§ **To do**
No pictures, no extra lines: copy exactly from the line with "Instruction: Click the" through the end of the entries.

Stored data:

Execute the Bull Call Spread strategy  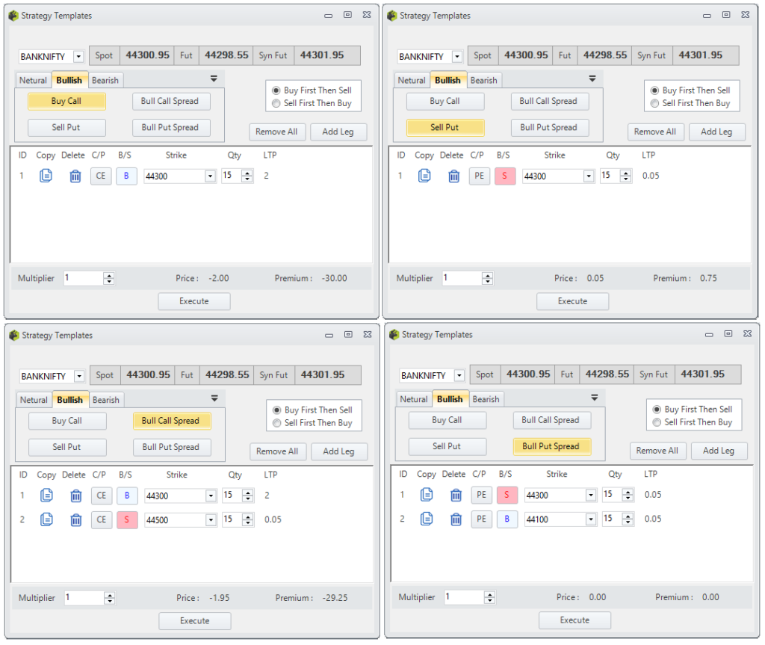(x=194, y=620)
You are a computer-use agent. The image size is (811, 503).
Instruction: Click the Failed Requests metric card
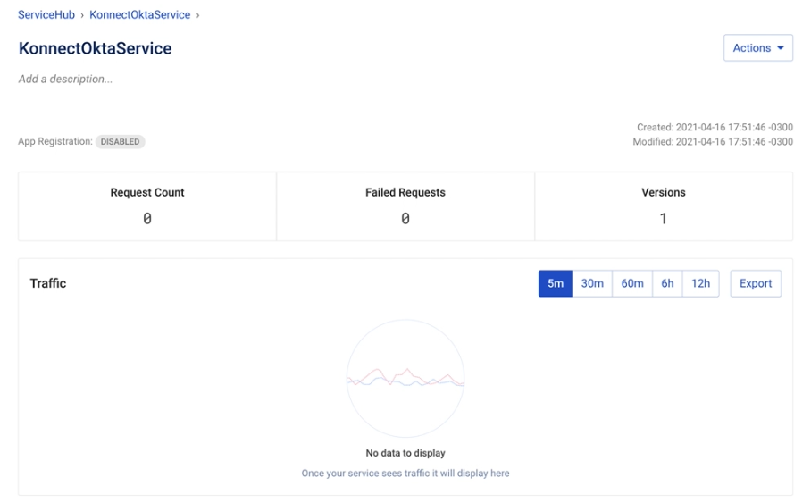pyautogui.click(x=406, y=206)
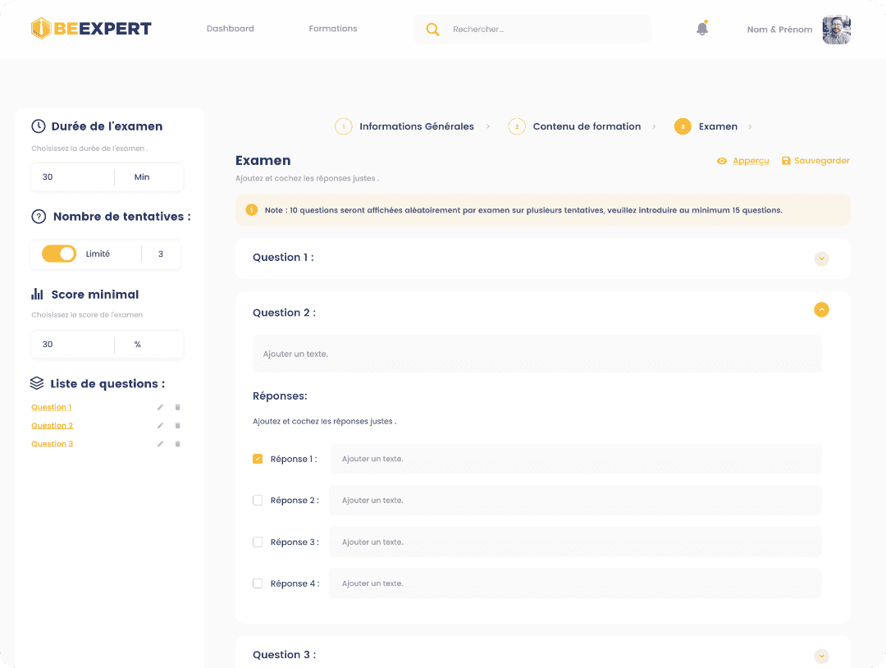Expand the Question 3 panel

click(821, 656)
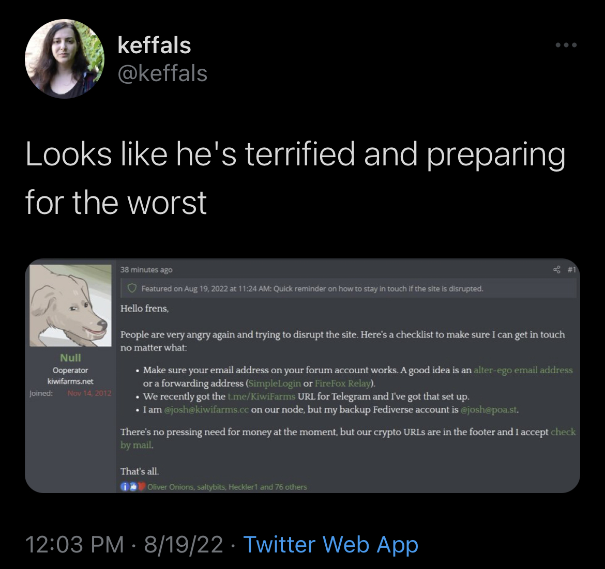The image size is (605, 569).
Task: Click the share icon beside #1
Action: (556, 269)
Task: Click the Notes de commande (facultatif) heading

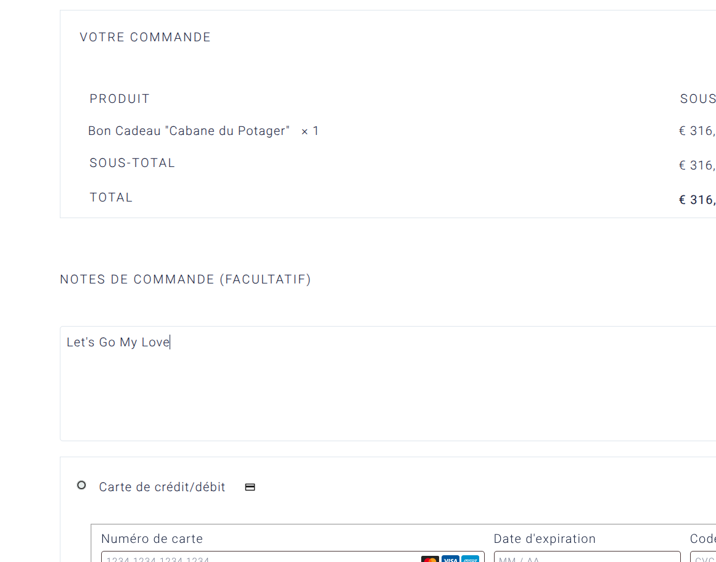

§ **Task solution**
Instruction: Click the Failed Requests metric card
pyautogui.click(x=406, y=206)
Expand the Question 3 panel

click(821, 656)
The image size is (605, 569).
Task: Click the share icon beside #1
Action: (556, 269)
Task: Click the Notes de commande (facultatif) heading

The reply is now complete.